On this album of dedications (their third full-length for Cuneiform), Hollenbeck dives even deeper into this group’s personal language, which remains a winning combo of very tricky (but infectious) rhythms and long suspended chords or lines that float and pinwheel in space like a Calder mobile. Beneath these structural elements, though, is lush timbral contrast – between the metal of vibes and the sweet chalumeau of Speed’s clarinet (particularly compelling on “I’m So Fickin’ Cool”) or between the earthen throb of Gress’ bass and the crisp patter of Hollenbeck’s snare.

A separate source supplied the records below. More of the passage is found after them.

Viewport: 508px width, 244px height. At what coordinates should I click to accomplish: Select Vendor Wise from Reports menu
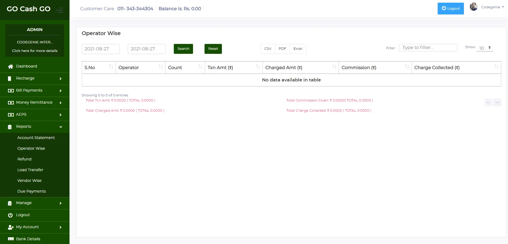coord(29,181)
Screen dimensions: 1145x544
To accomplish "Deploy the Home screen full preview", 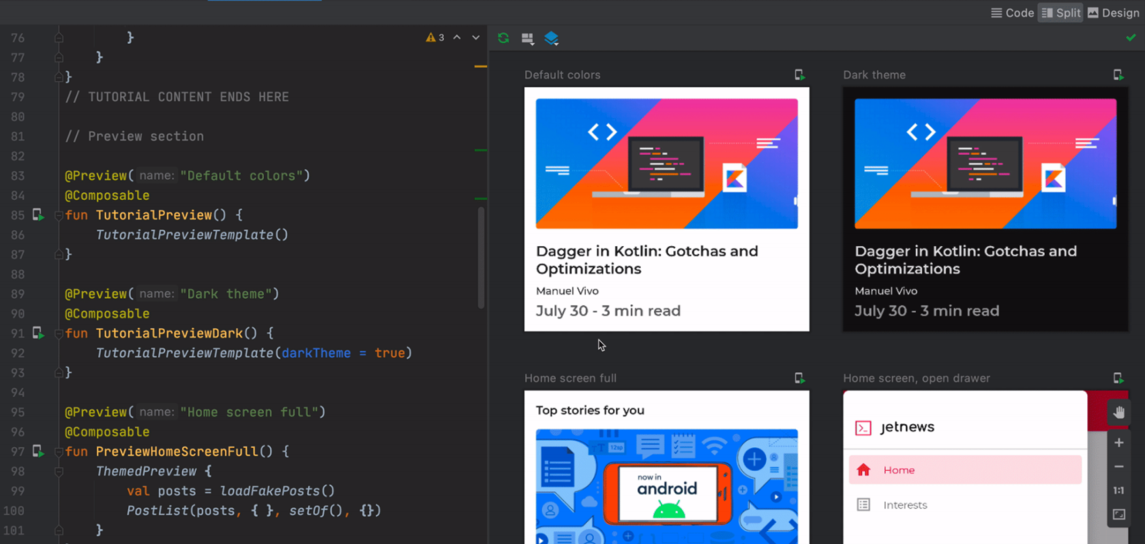I will [799, 378].
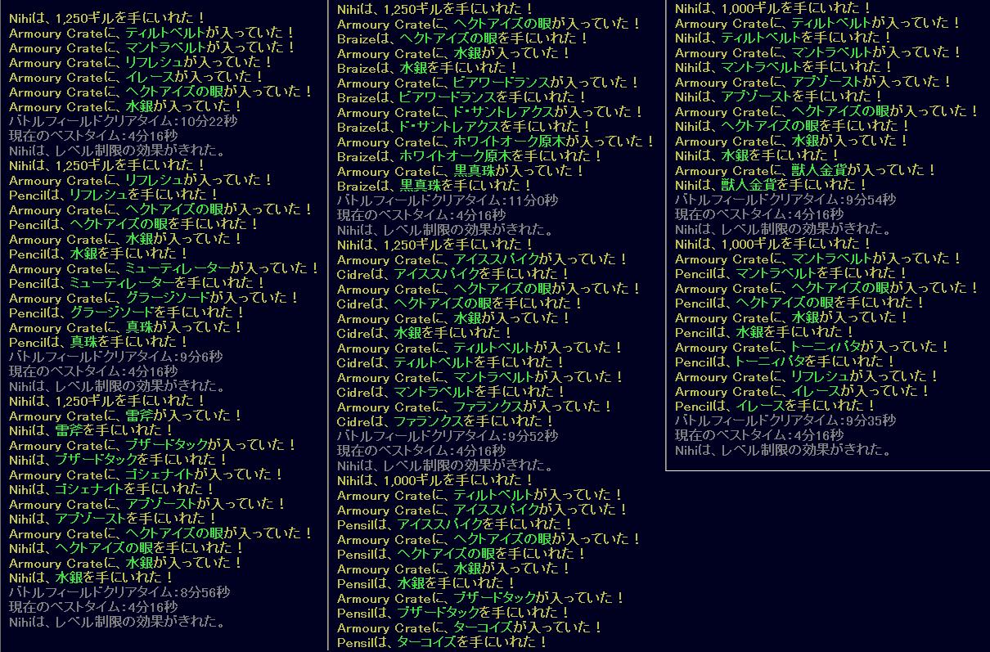Viewport: 990px width, 652px height.
Task: Select the Nihi obtained ゴシェナイト line
Action: pos(111,489)
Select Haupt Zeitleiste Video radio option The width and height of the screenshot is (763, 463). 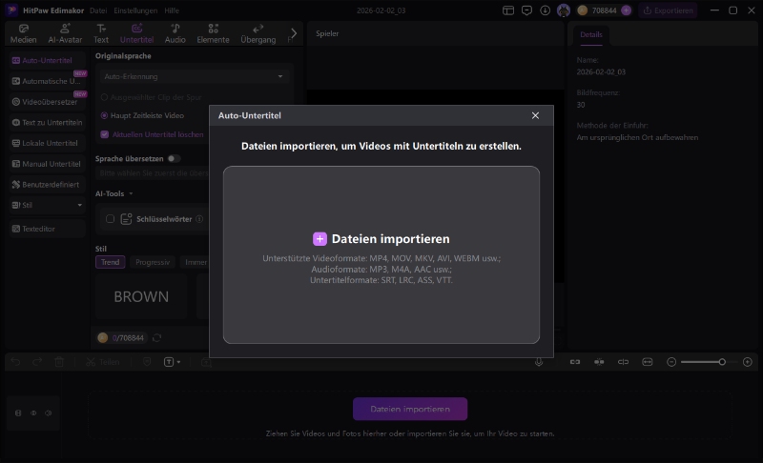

Like their other releases, For is filled with bracing, dynamic Hollenbeck originals. Many of the pieces sound like the kind of thing new music composition students might cook up for their party band. Consult, for example, the way Hollenbeck mixes skirling Reich-like patterns, dense counterpoint and sweet whimsy on “August 5, 2006.” It’s a really vivid example of this band’s powers. Going deeper into the record, I dig the richly varied percussion on “Be Happy,” which wends its way through alternating dark accordion/tenor chords with abecedarian stair-stepping from the vibes. There’s a gorgeous bass break in the middle, with a dense lattice of notes (Speed circular breathing like Francois Houle) behind Gress and slowly carving out an opening for a mashed-up solo from Reichman. The disc takes a left turn with the darkly beautiful “This Too Shall Pass” (here Hollenbeck stretches into electronics, going for extreme high pitches with Reichman, contrasting with Gress’ big and mournful bass). It’s followed up by a brief spasm of noise (“Rug Boy”) before the moody “For You” (with some gamelan effects and some spoken-word sections).
It’s an exhausting course, almost too dense to digest in a single setting. Good thing, then, that “Rainy Days/Peanut Vendor Mash-up” and the closing “Three Odes” are more reserved (even stately in the case of the latter), coming as welcome changes after the bustling intensity of earlier pieces. All in all, a great ride. Tight band, nice charts, serious grooves, and intense expression – that’s enough for me, and it should be for you, too.